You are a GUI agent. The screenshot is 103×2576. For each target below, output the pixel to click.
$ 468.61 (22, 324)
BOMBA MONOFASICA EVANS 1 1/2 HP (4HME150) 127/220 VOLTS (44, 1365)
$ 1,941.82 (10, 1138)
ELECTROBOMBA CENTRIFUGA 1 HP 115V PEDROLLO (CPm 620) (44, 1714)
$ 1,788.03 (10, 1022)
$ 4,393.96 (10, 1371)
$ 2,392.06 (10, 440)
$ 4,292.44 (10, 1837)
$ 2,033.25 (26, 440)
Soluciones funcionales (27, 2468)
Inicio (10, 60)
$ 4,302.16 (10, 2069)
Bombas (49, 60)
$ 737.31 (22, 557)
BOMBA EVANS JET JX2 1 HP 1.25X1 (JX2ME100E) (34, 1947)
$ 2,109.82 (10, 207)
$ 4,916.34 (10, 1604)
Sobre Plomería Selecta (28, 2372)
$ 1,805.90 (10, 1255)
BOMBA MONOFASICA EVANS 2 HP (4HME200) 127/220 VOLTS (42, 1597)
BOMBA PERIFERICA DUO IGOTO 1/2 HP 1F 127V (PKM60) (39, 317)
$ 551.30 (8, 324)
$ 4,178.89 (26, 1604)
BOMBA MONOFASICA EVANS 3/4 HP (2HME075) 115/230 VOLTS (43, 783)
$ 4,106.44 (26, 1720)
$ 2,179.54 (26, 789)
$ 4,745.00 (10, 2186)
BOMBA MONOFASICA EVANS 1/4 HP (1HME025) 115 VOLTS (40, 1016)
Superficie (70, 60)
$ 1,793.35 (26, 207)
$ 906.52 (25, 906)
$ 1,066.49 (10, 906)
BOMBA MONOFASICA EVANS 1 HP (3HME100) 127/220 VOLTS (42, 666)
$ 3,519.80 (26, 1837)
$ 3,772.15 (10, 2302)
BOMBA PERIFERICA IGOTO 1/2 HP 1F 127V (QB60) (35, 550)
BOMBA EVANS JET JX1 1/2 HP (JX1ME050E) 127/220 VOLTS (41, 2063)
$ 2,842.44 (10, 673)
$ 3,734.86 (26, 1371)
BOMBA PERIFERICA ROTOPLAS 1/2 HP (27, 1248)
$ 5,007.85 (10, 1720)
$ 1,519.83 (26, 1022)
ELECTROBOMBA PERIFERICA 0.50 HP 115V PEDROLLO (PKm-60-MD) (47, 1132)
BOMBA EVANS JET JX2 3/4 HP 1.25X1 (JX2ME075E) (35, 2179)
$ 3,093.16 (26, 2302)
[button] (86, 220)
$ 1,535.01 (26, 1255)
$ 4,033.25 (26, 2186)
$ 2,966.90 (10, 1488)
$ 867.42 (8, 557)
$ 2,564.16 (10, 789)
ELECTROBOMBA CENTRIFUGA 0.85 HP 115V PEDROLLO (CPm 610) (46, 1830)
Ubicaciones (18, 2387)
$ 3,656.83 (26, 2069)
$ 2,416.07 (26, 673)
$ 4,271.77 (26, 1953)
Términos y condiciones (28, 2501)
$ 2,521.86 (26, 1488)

^^^^^^^^^^^^^^^^

## [EXERCISE DIRECTIONS]
Keeping every word as it is, repeat all of the records.

## [RESULT OF THIS EXERCISE]
You are a GUI agent. The screenshot is 103×2576. For each target below, output the pixel to click.
$ 468.61 (22, 324)
BOMBA MONOFASICA EVANS 1 1/2 HP (4HME150) 127/220 VOLTS (44, 1365)
$ 1,941.82 (10, 1138)
ELECTROBOMBA CENTRIFUGA 1 HP 115V PEDROLLO (CPm 620) (44, 1714)
$ 1,788.03 (10, 1022)
$ 4,393.96 (10, 1371)
$ 2,392.06 (10, 440)
$ 4,292.44 (10, 1837)
$ 2,033.25 (26, 440)
Soluciones funcionales (27, 2468)
Inicio (10, 60)
$ 4,302.16 (10, 2069)
Bombas (49, 60)
$ 737.31 (22, 557)
BOMBA EVANS JET JX2 1 HP 1.25X1 (JX2ME100E) (34, 1947)
$ 2,109.82 (10, 207)
$ 4,916.34 (10, 1604)
Sobre Plomería Selecta (28, 2372)
$ 1,805.90 (10, 1255)
BOMBA MONOFASICA EVANS 2 HP (4HME200) 127/220 VOLTS (42, 1597)
BOMBA PERIFERICA DUO IGOTO 1/2 HP 1F 127V (PKM60) (39, 317)
$ 551.30 (8, 324)
$ 4,178.89 (26, 1604)
BOMBA MONOFASICA EVANS 3/4 HP (2HME075) 115/230 VOLTS (43, 783)
$ 4,106.44 (26, 1720)
$ 2,179.54 (26, 789)
$ 4,745.00 (10, 2186)
BOMBA MONOFASICA EVANS 1/4 HP (1HME025) 115 VOLTS (40, 1016)
Superficie (70, 60)
$ 1,793.35 (26, 207)
$ 906.52 (25, 906)
$ 1,066.49 (10, 906)
BOMBA MONOFASICA EVANS 1 HP (3HME100) 127/220 VOLTS (42, 666)
$ 3,519.80 (26, 1837)
$ 3,772.15 (10, 2302)
BOMBA PERIFERICA IGOTO 1/2 HP 1F 127V (QB60) (35, 550)
BOMBA EVANS JET JX1 1/2 HP (JX1ME050E) 127/220 VOLTS (41, 2063)
$ 2,842.44 (10, 673)
$ 3,734.86 (26, 1371)
BOMBA PERIFERICA ROTOPLAS 1/2 HP (27, 1248)
$ 5,007.85 (10, 1720)
$ 1,519.83 (26, 1022)
ELECTROBOMBA PERIFERICA 0.50 HP 115V PEDROLLO (PKm-60-MD) (47, 1132)
BOMBA EVANS JET JX2 3/4 HP 1.25X1 (JX2ME075E) (35, 2179)
$ 3,093.16 (26, 2302)
[button] (86, 220)
$ 1,535.01 (26, 1255)
$ 4,033.25 (26, 2186)
$ 2,966.90 (10, 1488)
$ 867.42 (8, 557)
$ 2,564.16 (10, 789)
ELECTROBOMBA CENTRIFUGA 0.85 HP 115V PEDROLLO (CPm 610) (46, 1830)
Ubicaciones (18, 2387)
$ 3,656.83 (26, 2069)
$ 2,416.07 (26, 673)
$ 4,271.77 (26, 1953)
Términos y condiciones (28, 2501)
$ 2,521.86 (26, 1488)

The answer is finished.